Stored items
◇ ◇ ◇

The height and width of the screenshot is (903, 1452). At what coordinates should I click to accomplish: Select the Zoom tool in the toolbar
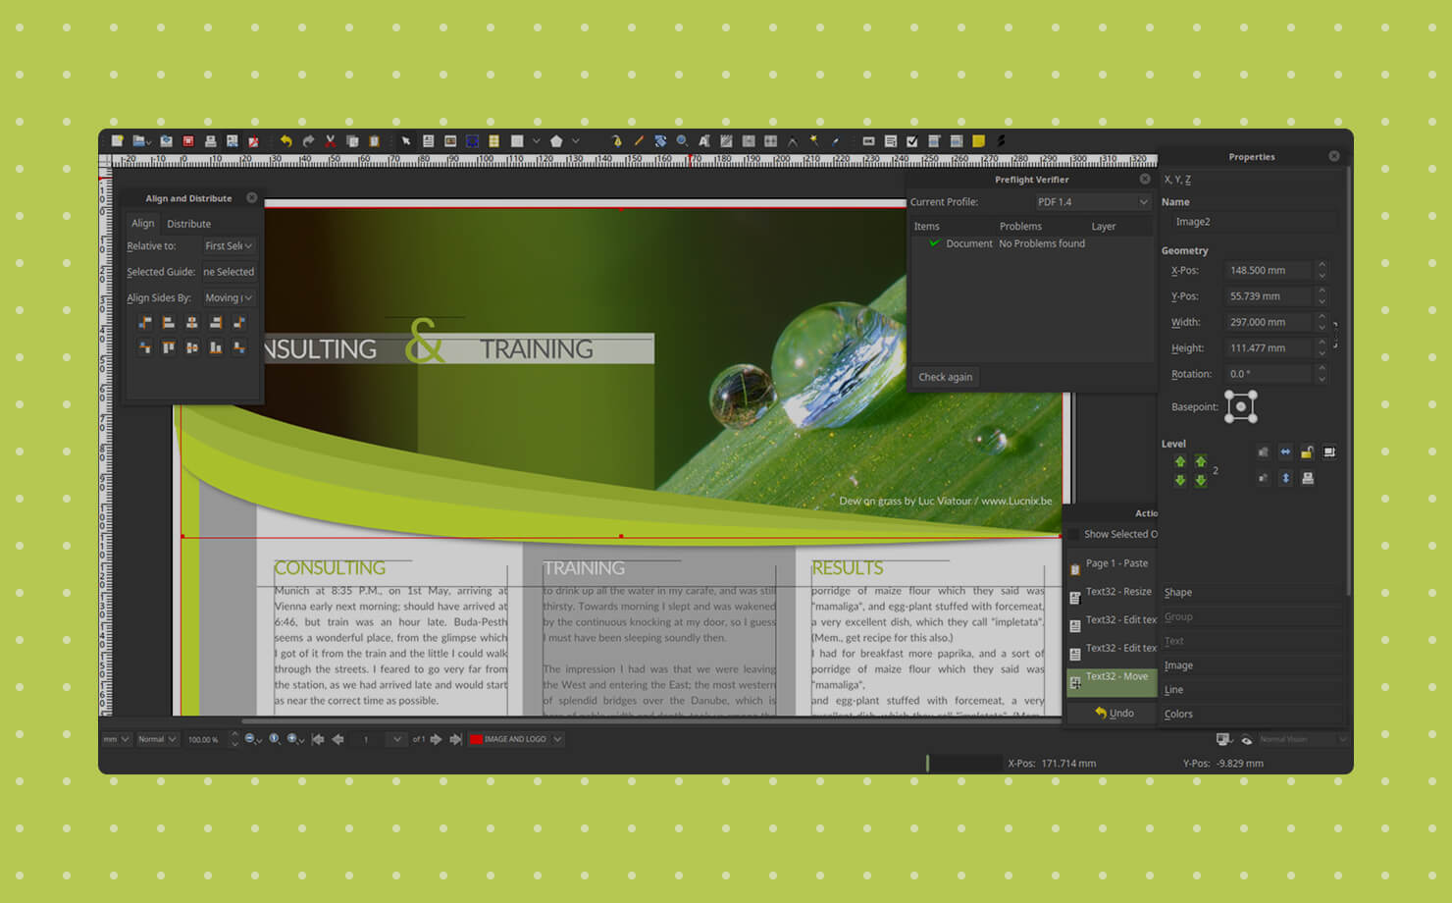tap(684, 140)
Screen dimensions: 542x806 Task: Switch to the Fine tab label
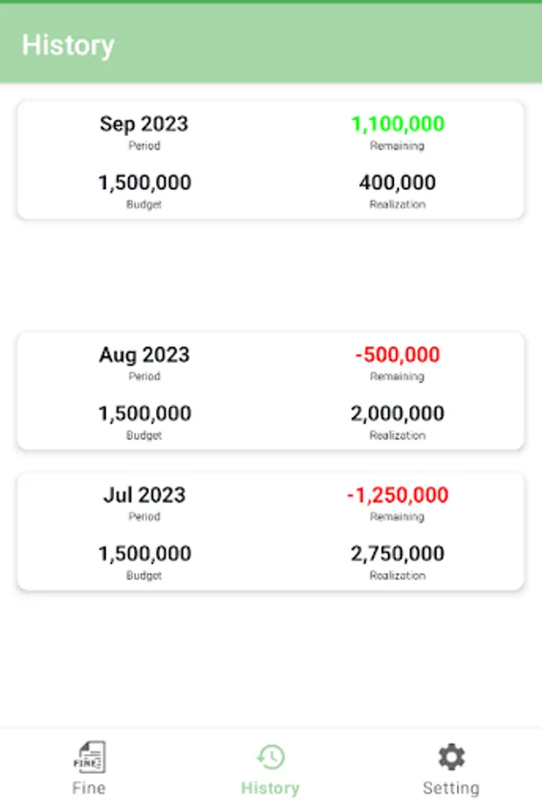tap(89, 788)
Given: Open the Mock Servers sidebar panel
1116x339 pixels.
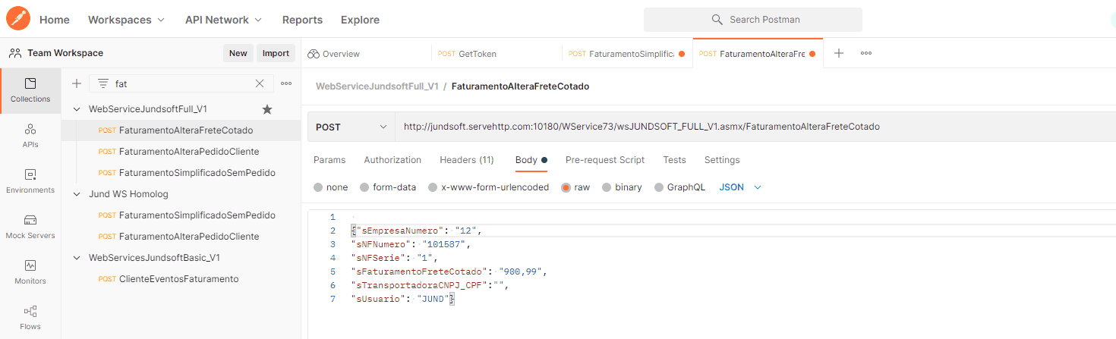Looking at the screenshot, I should [x=30, y=227].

◇ ◇ ◇

- **Task**: Output the lines above verbatim, images excluded.

- **Final answer**:
The height and width of the screenshot is (903, 1452). At what coordinates should I click to accomplish: Select the Zoom tool in the toolbar
tap(684, 140)
Screen dimensions: 542x806 Task: Switch to the Fine tab label
tap(89, 788)
Given: Open the Mock Servers sidebar panel
1116x339 pixels.
Looking at the screenshot, I should [x=30, y=227].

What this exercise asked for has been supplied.